● EXERCISE TEXT
☆ ☆ ☆ ☆

The Henry B. Gonzalez Convention Center in San Antonio buzzed with activity Monday as educators engaged in sessions, exchanged ideas and checked out the latest technology wares at this year’s ISTELive and ASCD Annual Show & Conference.

Here are our takeaways from day one at the show.

Differentiated learning: Design toward the edges

At a Turbo Talk, Eric Carbaugh, a professor at James Madison University, outlined some of the tensions that arise at the junction where the use of generative AI and differentiated instruction meet. One of these is ensuring that AI is not being used without a metacognitive piece that ensures students understand the why of what they are learning. “We don’t want to short-circuit that pathway to expertise,” Carbaugh said, noting that the same thing goes for teachers. 

Carbaugh encouraged educators to think about creating classrooms that support differentiation by designing toward the edges. “Rather than aiming down the middle, thinking about how you’re designing outward to try to meet more kids where they are as often as possible. That’s really the goal if we’re aiming for maximum growth,” he said.

Potential ways for using AI in differentiation include providing scaffolding experiences around students’ readiness to learn. AI can also be used effectively to adjust text complexity to meet students’ needs. “To me, this is one of the really big game changers for AI use,” he said. 

Other ideas included using AI to develop choice-based activities or to provide feedback to students, Carbaugh said, cautioning that educators should ensure this use does not short circuit what teachers know about their students’ needs. AI tools can also be used as brainstorming partners or can help teachers proactively develop strategies to help students stretch past known sticking points, he said. 

“Ultimately, we’re trying to live in that middle ground, where DI meets AI, where we understand why we need to do this, we understand what it looks like and recognize that AI is a tool. It doesn’t in itself differentiate – the teachers do that,” he said. 

Bridging gaps: Culturally-relevant content

Preserving the Indigenous languages of the Marianas — Chamorro and Carolinian — is a priority for the Commonwealth of the Northern Mariana Islands Public School System, said Riya Nathrani, instructional technology coach for CNMI PSS, during a panel discussion about practical AI implementation strategies moderated by ISTE+ASCD Senior Director of Innovative Learning Jessica Garner. 

We want to ensure that our students know the languages, so that they are able to carry it on for future generations,” said Nathrani 

The challenge, though, was a lack of resources and materials to teach the languages effectively. The team turned to AI for help. It became “an idea bank, where they could get activities and lesson ideas and write stories, and then translate [them] into the languages,” said Nathrani. The project helped build a foundation from which teachers could create materials without having to start from scratch.

☆ ☆ ☆ ☆

● STUDY MATERIAL
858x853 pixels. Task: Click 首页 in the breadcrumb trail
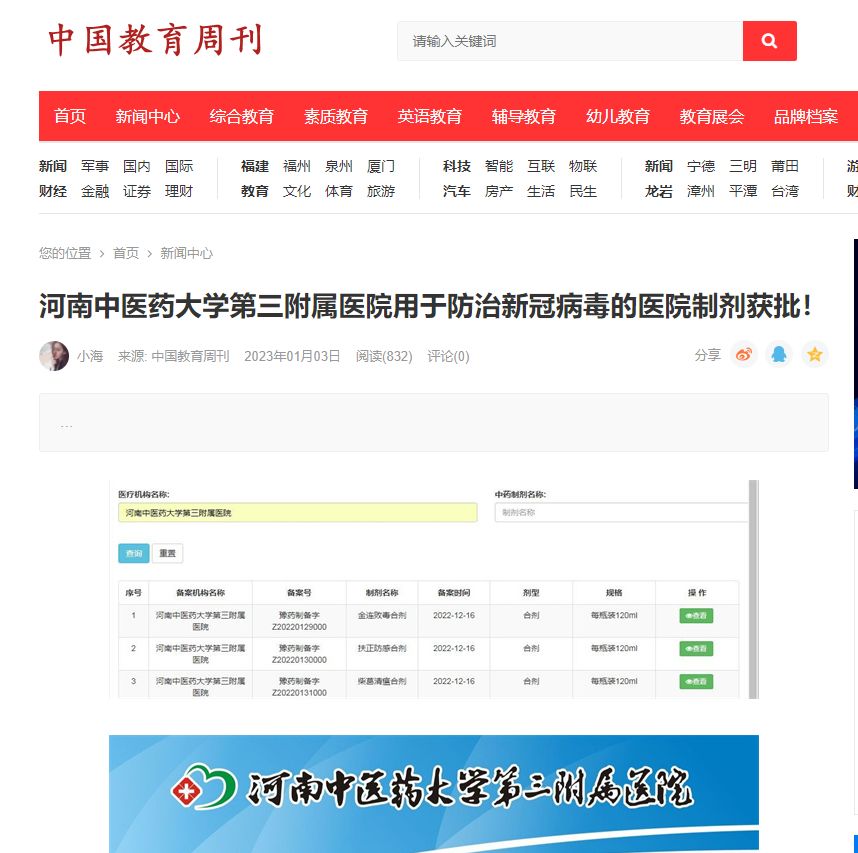click(126, 253)
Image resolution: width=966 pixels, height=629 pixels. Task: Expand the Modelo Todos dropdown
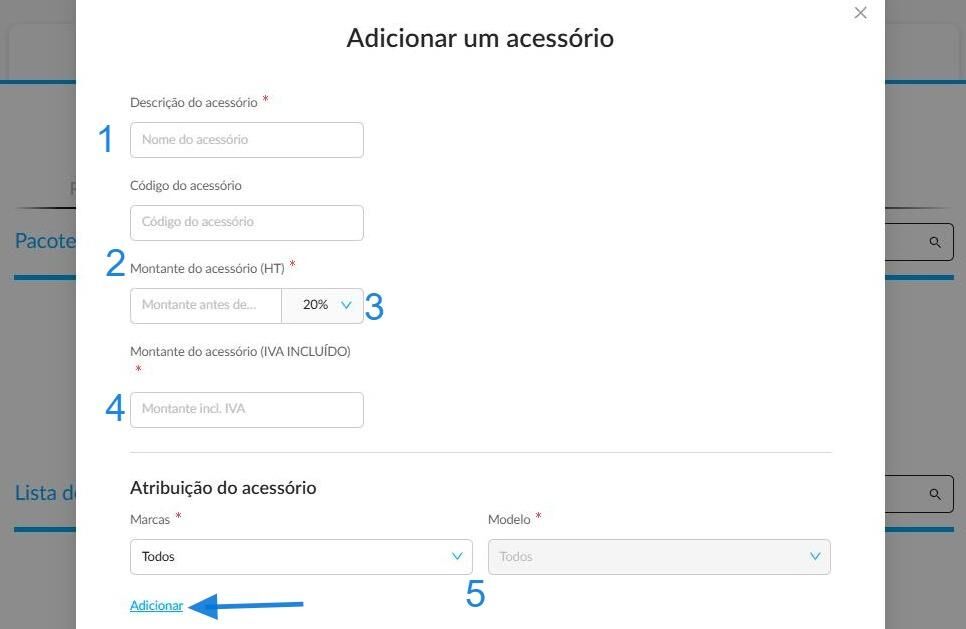[x=659, y=557]
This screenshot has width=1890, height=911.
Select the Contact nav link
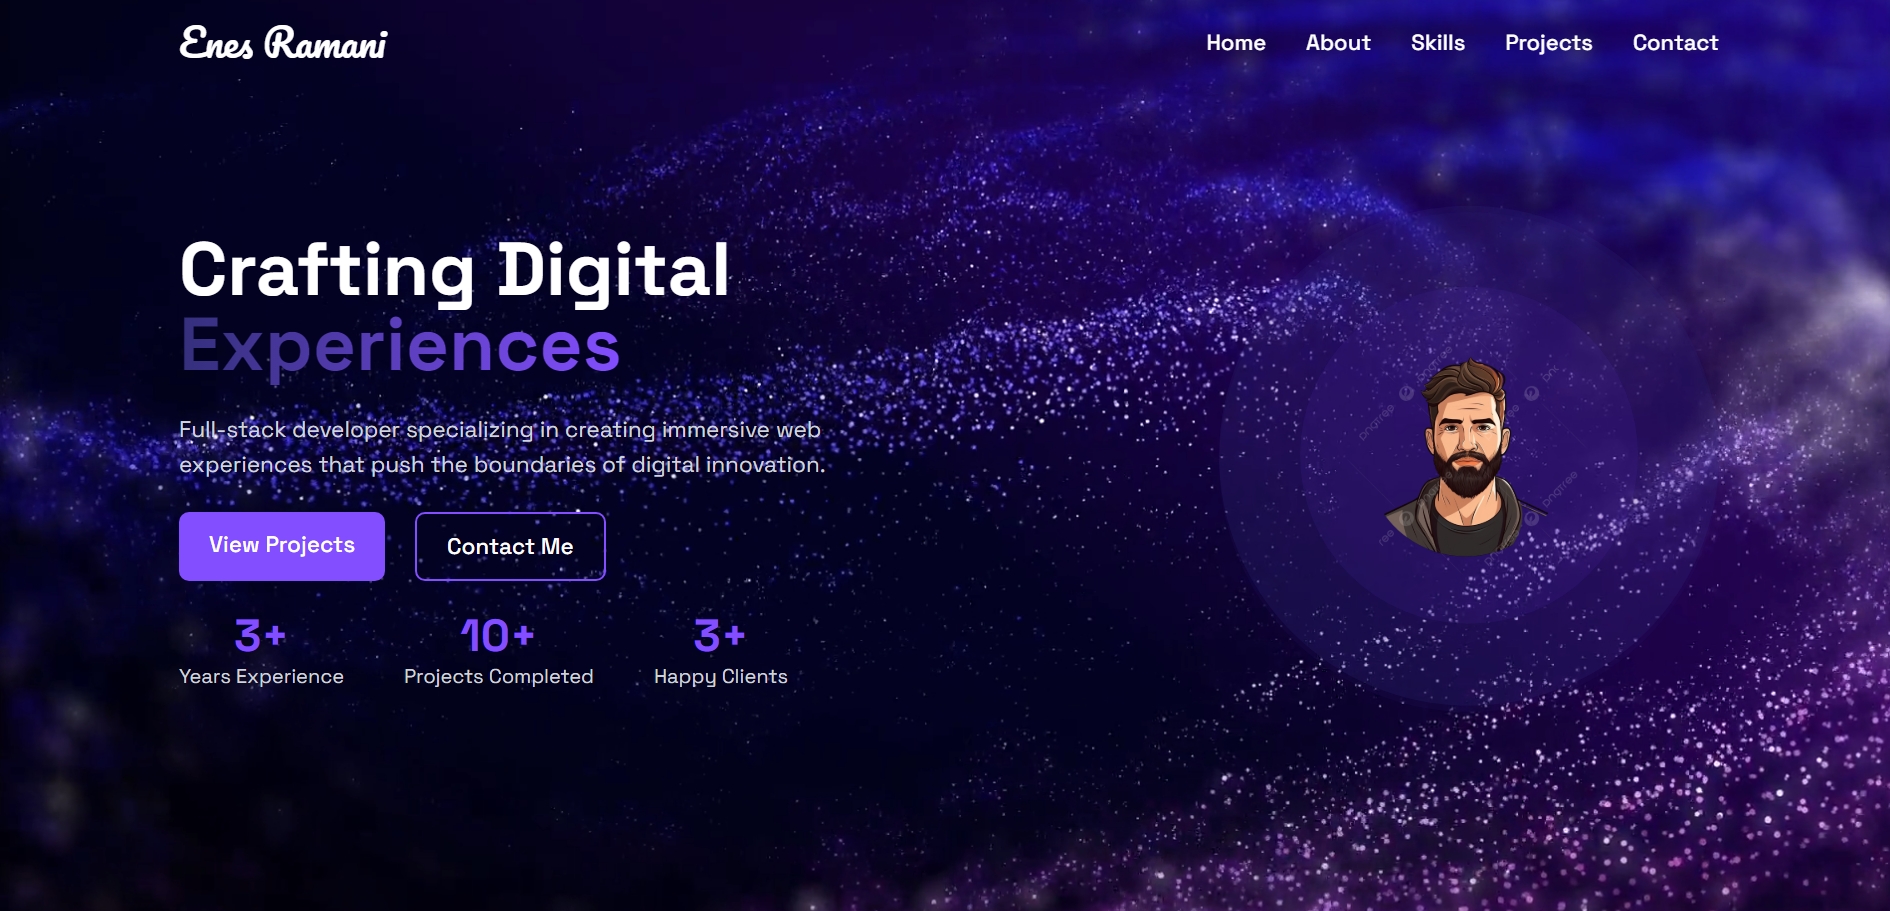1675,43
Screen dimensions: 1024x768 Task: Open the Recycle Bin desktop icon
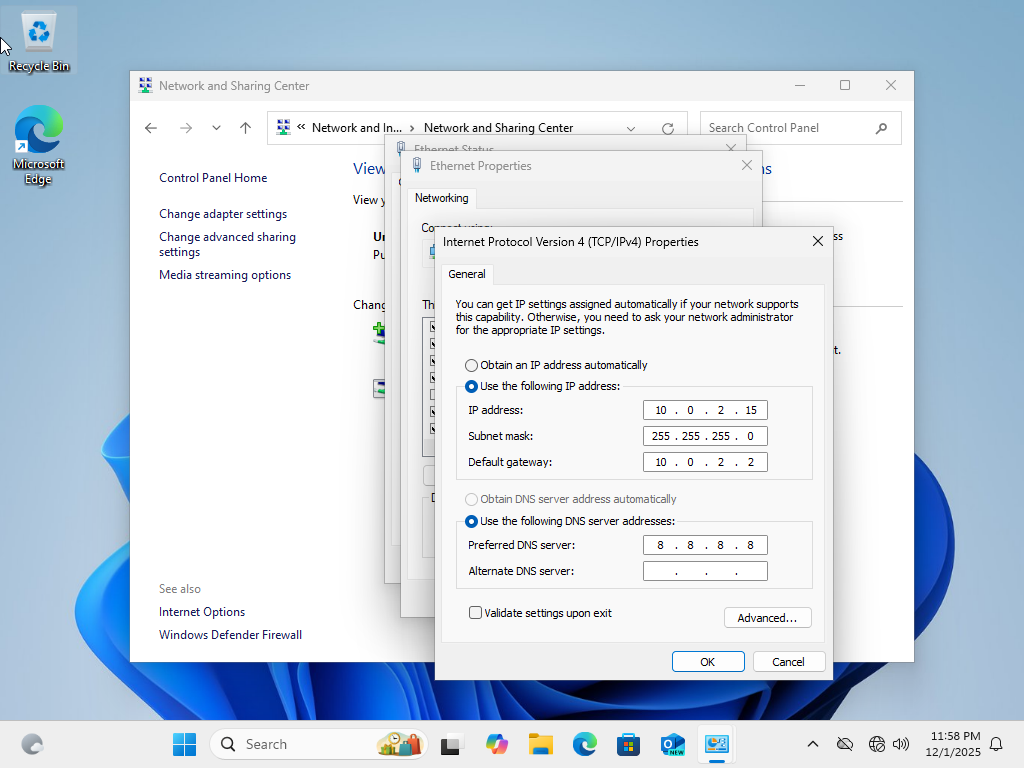click(39, 40)
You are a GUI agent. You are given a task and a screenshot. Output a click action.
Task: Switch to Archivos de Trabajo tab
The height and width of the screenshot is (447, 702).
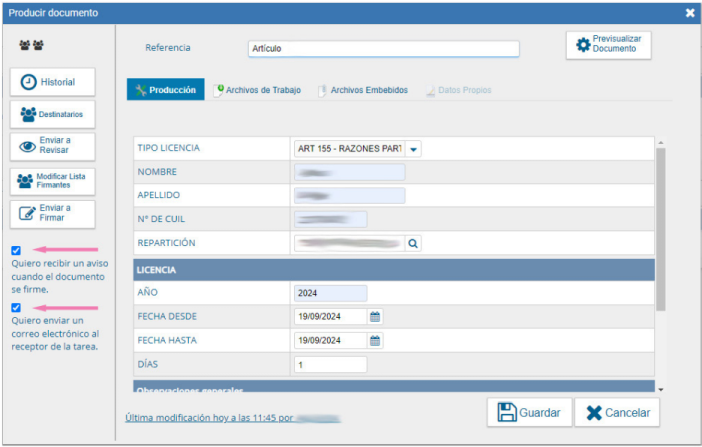tap(260, 90)
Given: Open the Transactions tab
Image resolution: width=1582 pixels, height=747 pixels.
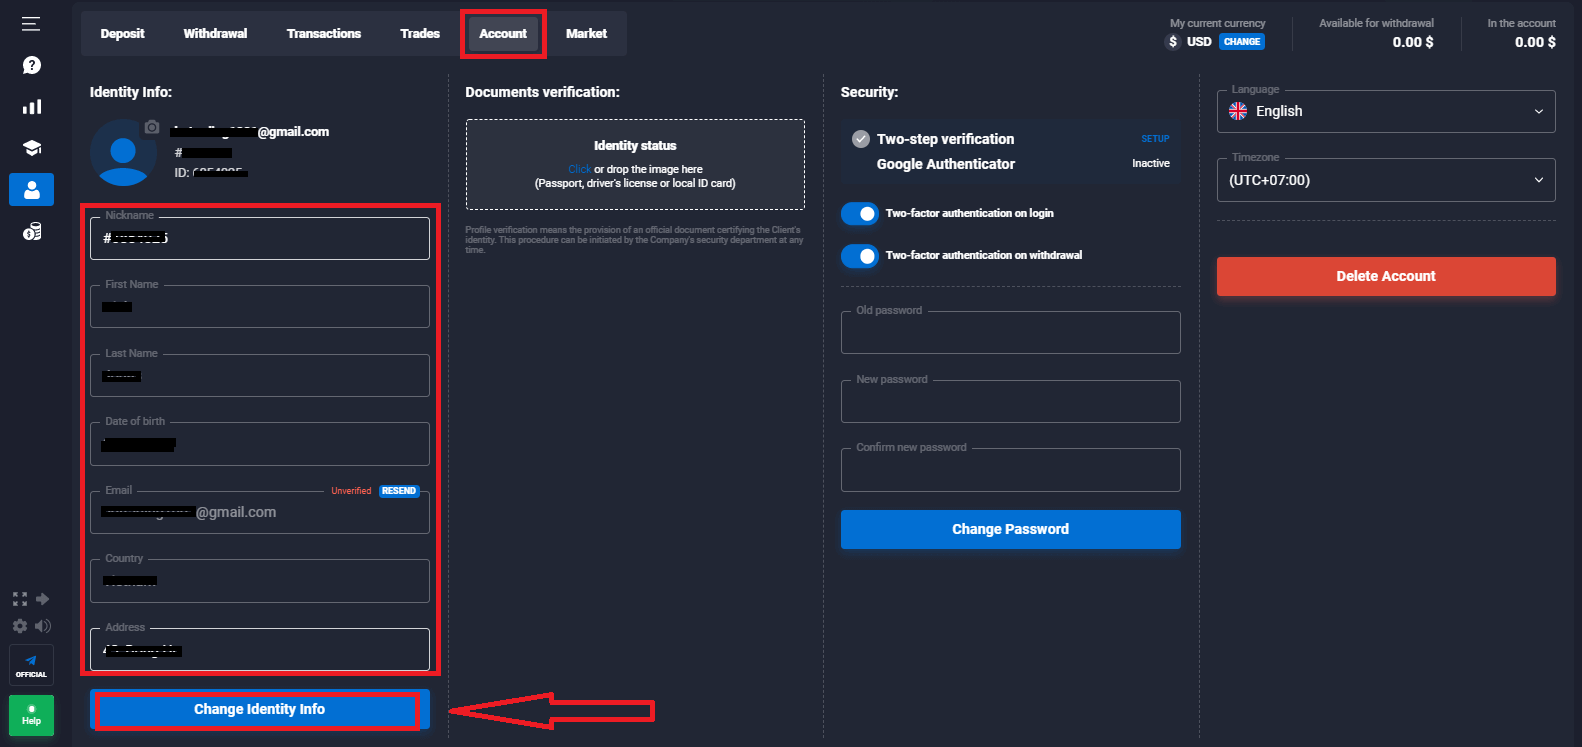Looking at the screenshot, I should tap(323, 34).
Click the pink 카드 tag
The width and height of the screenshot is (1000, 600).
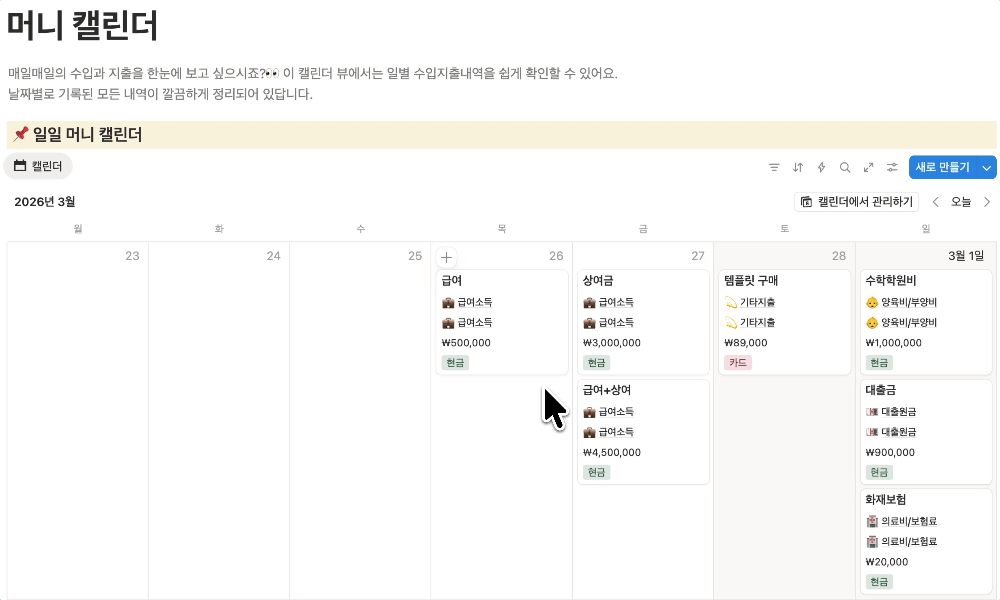click(x=738, y=362)
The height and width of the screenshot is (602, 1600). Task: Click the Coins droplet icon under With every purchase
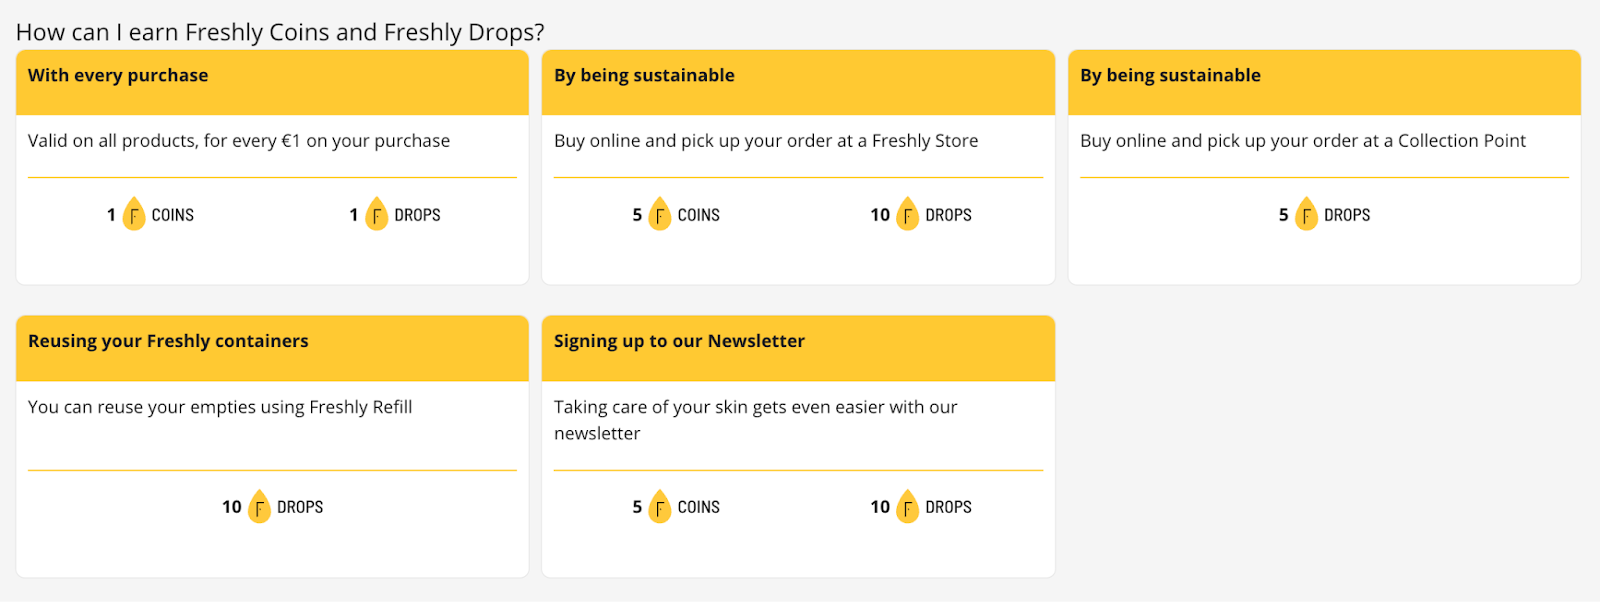(x=133, y=214)
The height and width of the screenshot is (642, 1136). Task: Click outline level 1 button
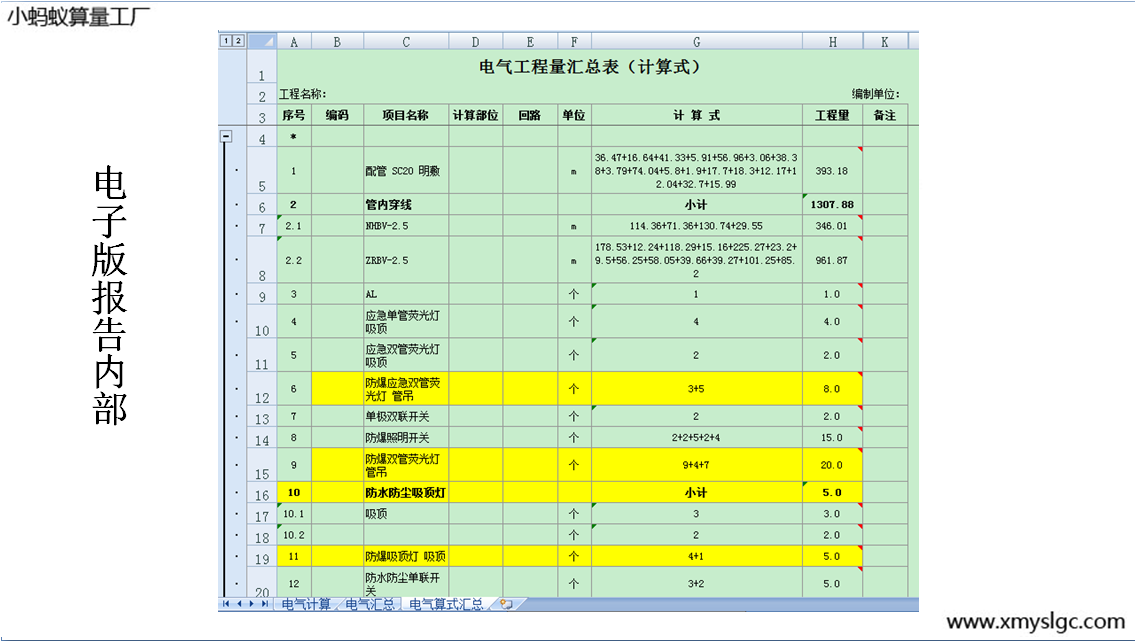click(226, 41)
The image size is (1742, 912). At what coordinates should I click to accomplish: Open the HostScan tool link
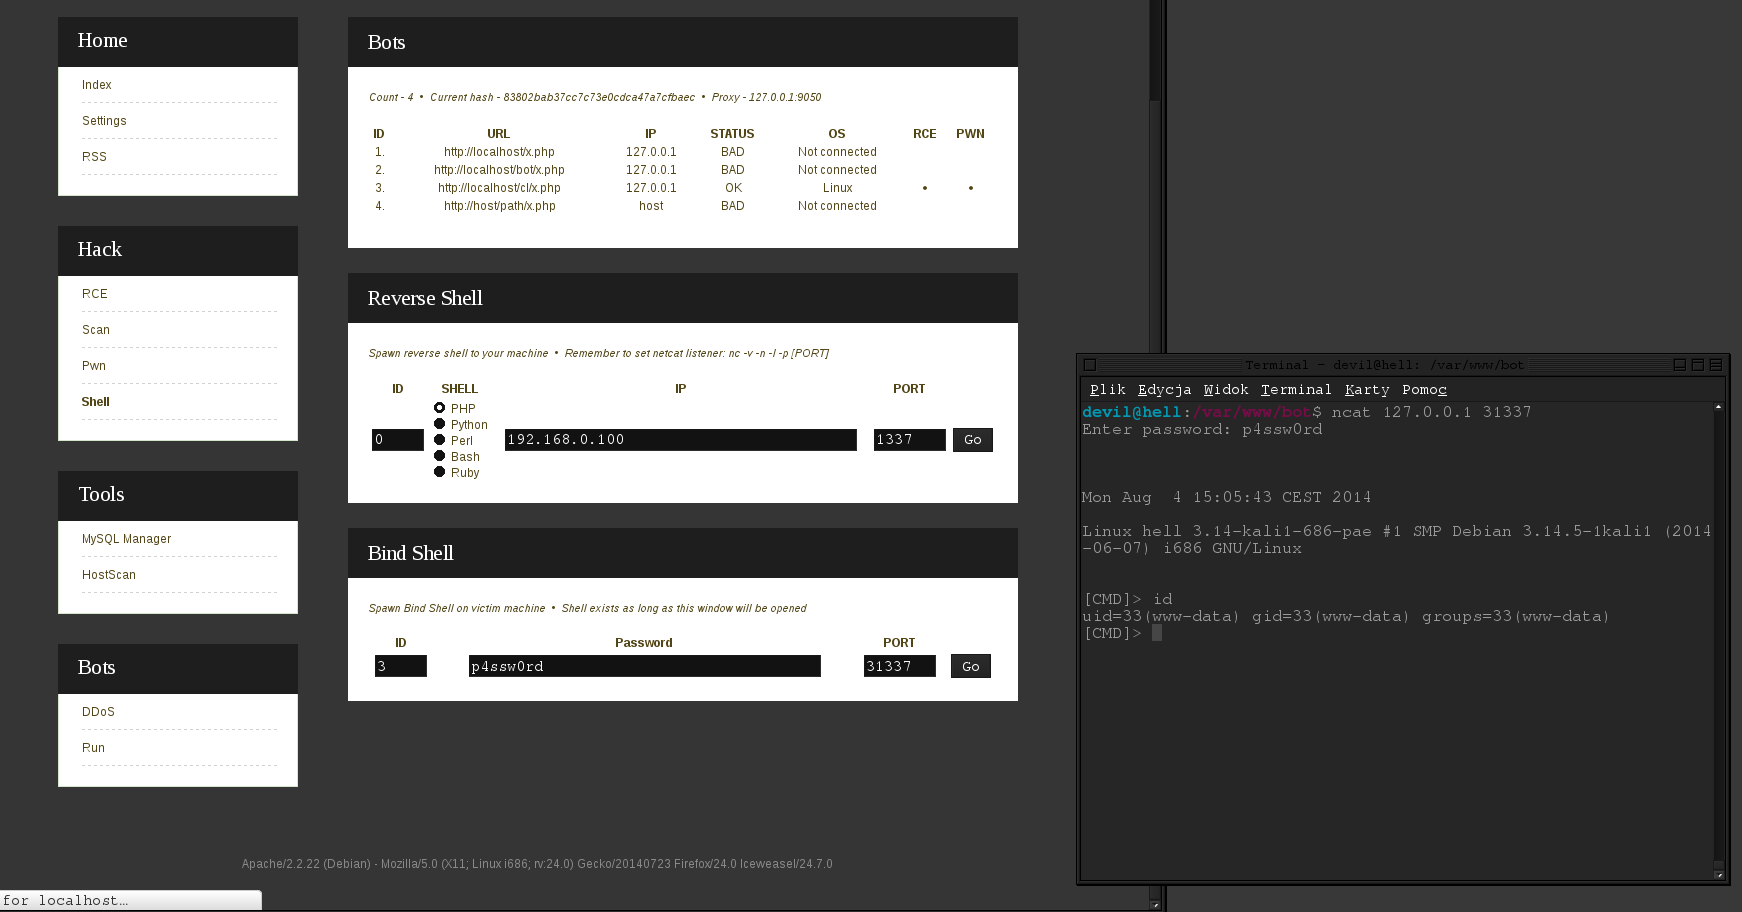(109, 575)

☆ ☆ ☆ ☆

● TASKS TO CARRY OUT
1. In the conference report, shorten the paragraph beginning "Other ideas included using AI" into a bulleted list that keeps its main facts.
2. Write the next part of the conference report, picking up after its final sentence.
The material has no role in this exercise.

● ANSWERS TO THE TASKS
1.
Further uses of AI in differentiation that Carbaugh suggested:
- Developing choice-based activities
- Giving students feedback, as long as this does not short-circuit what teachers know about their students' needs
- Acting as a brainstorming partner
- Helping teachers proactively develop strategies so students can stretch past known sticking points

2.
CNMI PSS teachers are also using AI to generate images of Pacific Islanders and create culturally-relevant materials. 

“[I]t’s hard to be what you cannot see,” said Nathrani. “[I]f you don’t really see yourselves reflected in that curriculum or in that role or in that leadership position, [you] won’t really aspire to do those things or to be in those roles.”

Nathrani gave the example of a science teacher who was doing a lesson on ocean biodiversity and wanted to highlight the oceans and coral reefs surrounding their islands. Unfortunately, the textbook did not include this information. The teacher used AI to create content and stories related to the Pacific Islands.

“[T]hat was really meaningful to our students,” said Nathrani. “[N]ow they could really see how it was so relevant to their lives and their surroundings.”

Bring on the sunshine!

Elyse Hahne, a K-5 life skills teacher in the Texas’ Grapevine-Colleyville school district, suggested school leaders take steps to improve their workplace culture by curating a sunshine committee to help support and show gratitude for teachers and staff. 

These committees can use surveys to gather ideas about staff interests and the ways in which they’d like to be supported. Ideas for events and activities can be found and shared in social media groups or through word of mouth, Hahne said. 

Whether through words of appreciation, gifts or acts of service, school leaders should be intentional about their approach and ensure they honor people’s preferences and cultures, Hahne said, and they can reach out to community partners to help make events and activities more affordable. 

The value of showing kindness and improving the culture extends to students as well, Hahne said. “As leaders we get to model this, whether in the classroom or out of the classroom. The kids are watching and they want to see us being nice to each other, and they’ll reciprocate.” 

Schooling parents on AI

How do you help parents adjust to the presence of AI in their children’s learning?

“[Parents] just need to be aware that these are the tools that are expected to be used in the class,” said Alicia Discepola Mackall, supervisor of instructional technology at Ewing Public Schools, during the panel discussion with Garner. 

Mackall referenced different ways schools are helping parents get comfortable with AI, including hosting AI academies or classroom demonstrations. These tactics can go a long way in building knowledge and nurturing support.

“[T]o be honest, a lot of people don’t know what [AI] is. They don’t understand, right?” said Mackall. “So having teachers and students show parents what they’re doing with AI might shift perspective further.”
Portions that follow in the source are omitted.